Bug in glob.glob for files w/o extentions in Windows

G

Georgy Pruss

On Windows XP glob.glob doesn't work properly for files without extensions.
E.g. C:\Temp contains 4 files: 2 with extensions, 2 without.

C:\Temp>dir /b *
aaaaa.aaa
bbbbb.bbb
ccccc
ddddd

C:\Temp>dir /b *.
ccccc
ddddd

C:\Temp>python
Python 2.3 (#46, Jul 29 2003, 18:54:32) [MSC v.1200 32 bit (Intel)] on win32
Type "help", "copyright", "credits" or "license" for more information.['aaaaa.aaa', 'bbbbb.bbb', 'ccccc', 'ddddd']
[]

It looks like a bug.

Georgy
 
G

Georgy Pruss

OK, you can call it not a bug, but different behavior.
I've found that the fnmatch module is the reason for that.
Here's other examples:

C:\temp>dir /b *.*
..eee
aaa.aaa
nnn

C:\temp>dir /b * # it's by def synonym for *.*
..eee
aaa.aaa
nnn

C:\temp>dir /b .*
..eee

C:\temp>dir /b *. # it looks strange too
..eee
nnn


C:\temp>python
['aaa.aaa']
['aaa.aaa', 'nnn']
[]


It seems that in any case I'll have to extract 'nnn' by myself.
Something like:

if mask.endswith('.'): # no extention implies actually no dots in name at all
list = glob.glob( mask[:-1] )
list = filter( lambda x: '.' not in x, list ) # or [x for x in list if '.' not in x]
else:
list = glob.glob( mask )

G-:
 
J

Jules Dubois

On Windows XP glob.glob doesn't work properly for files without extensions.
E.g. C:\Temp contains 4 files: 2 with extensions, 2 without.
[...]
C:\Temp>dir /b *.
ccccc
ddddd

This is standard Windows behavior. It's compatible with CP/M and therefore
MS-DOS, and Microsoft has preserved this behavior in all versions of
Windows.

Did you ever poke around in the directory system in a FAT partition
(without VFAT)? You'll find that every file name is exactly 11 characters
long and "." is not found in any part of any file name in any directory
entry.

It's bizarre but that's the way it works. If you try

dir /b *

does cmd.exe list only files without extensions?

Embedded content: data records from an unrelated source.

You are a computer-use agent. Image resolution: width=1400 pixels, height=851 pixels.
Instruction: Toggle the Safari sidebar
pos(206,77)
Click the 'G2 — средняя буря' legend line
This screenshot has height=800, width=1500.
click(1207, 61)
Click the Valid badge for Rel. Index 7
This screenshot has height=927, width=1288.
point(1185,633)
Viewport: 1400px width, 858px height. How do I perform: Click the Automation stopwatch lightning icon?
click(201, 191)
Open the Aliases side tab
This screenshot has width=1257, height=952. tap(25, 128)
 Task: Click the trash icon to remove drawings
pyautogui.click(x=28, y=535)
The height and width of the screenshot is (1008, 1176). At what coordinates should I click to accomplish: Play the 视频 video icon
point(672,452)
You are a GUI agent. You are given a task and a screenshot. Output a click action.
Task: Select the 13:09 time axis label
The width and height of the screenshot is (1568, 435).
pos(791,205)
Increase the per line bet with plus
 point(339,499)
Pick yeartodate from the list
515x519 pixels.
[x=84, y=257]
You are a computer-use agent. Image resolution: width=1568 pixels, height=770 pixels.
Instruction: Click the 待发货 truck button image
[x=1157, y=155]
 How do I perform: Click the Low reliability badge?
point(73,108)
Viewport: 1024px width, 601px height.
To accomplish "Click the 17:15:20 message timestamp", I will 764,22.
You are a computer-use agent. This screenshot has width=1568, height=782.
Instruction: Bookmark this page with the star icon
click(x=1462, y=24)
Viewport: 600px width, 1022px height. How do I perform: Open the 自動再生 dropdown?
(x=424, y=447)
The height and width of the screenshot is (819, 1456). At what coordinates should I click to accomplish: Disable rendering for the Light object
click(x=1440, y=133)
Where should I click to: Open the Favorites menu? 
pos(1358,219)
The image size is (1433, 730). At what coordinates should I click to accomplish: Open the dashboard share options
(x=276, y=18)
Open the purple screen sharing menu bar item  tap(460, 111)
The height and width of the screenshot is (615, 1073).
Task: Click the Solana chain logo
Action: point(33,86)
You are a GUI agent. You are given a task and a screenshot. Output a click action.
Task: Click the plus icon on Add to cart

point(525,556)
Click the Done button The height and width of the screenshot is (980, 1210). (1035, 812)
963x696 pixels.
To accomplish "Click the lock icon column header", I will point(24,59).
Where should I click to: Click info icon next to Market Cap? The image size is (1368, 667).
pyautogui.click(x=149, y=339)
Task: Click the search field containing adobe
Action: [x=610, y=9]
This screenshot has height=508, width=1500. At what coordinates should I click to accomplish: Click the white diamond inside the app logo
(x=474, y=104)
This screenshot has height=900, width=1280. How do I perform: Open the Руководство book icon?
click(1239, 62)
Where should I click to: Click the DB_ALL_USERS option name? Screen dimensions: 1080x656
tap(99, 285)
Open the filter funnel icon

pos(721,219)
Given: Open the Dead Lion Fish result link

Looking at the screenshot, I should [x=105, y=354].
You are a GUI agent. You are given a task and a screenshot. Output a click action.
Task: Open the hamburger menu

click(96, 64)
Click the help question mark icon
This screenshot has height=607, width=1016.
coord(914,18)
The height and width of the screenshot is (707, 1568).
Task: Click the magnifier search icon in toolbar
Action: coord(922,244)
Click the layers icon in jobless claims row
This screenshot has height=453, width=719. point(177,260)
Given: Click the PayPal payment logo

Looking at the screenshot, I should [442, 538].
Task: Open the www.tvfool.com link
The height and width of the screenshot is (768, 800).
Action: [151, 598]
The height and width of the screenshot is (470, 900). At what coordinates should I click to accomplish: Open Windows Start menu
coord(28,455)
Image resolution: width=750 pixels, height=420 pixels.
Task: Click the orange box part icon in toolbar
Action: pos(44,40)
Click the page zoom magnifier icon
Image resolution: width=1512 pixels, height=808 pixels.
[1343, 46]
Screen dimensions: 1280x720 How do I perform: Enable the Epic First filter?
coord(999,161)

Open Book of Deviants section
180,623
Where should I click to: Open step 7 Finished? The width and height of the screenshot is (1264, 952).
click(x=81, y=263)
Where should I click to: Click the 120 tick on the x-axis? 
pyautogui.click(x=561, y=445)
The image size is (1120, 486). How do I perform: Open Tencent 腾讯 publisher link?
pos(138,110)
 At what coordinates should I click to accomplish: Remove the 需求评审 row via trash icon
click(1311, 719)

glob provides "Unix style pathname pattern expansion" as documented in the
_Python Library Reference_: If there's a period (".") in the pattern, it
must match a period in the filename.
It looks like a bug.

No, it's proper behavior. It's Windows that's (still) screwy.
 
G

Georgy Pruss

| On Sun, 30 Nov 2003 03:47:38 GMT, in article
| <Georgy Pruss
| wrote:
|
| > On Windows XP glob.glob doesn't work properly for files without extensions.
| > E.g. C:\Temp contains 4 files: 2 with extensions, 2 without.
| > [...]
| > C:\Temp>dir /b *.
| > ccccc
| > ddddd
|
| This is standard Windows behavior. It's compatible with CP/M and therefore
| MS-DOS, and Microsoft has preserved this behavior in all versions of
| Windows.

That's what I meant, wanted and liked.

C'mon guys, I don't care if it's FAT, NTFS, Windows, Linux, VMS or whatever.
All I wanted was to get files w/o dots in their names (on my computer :)).
I did it and I can do it on any system if I need.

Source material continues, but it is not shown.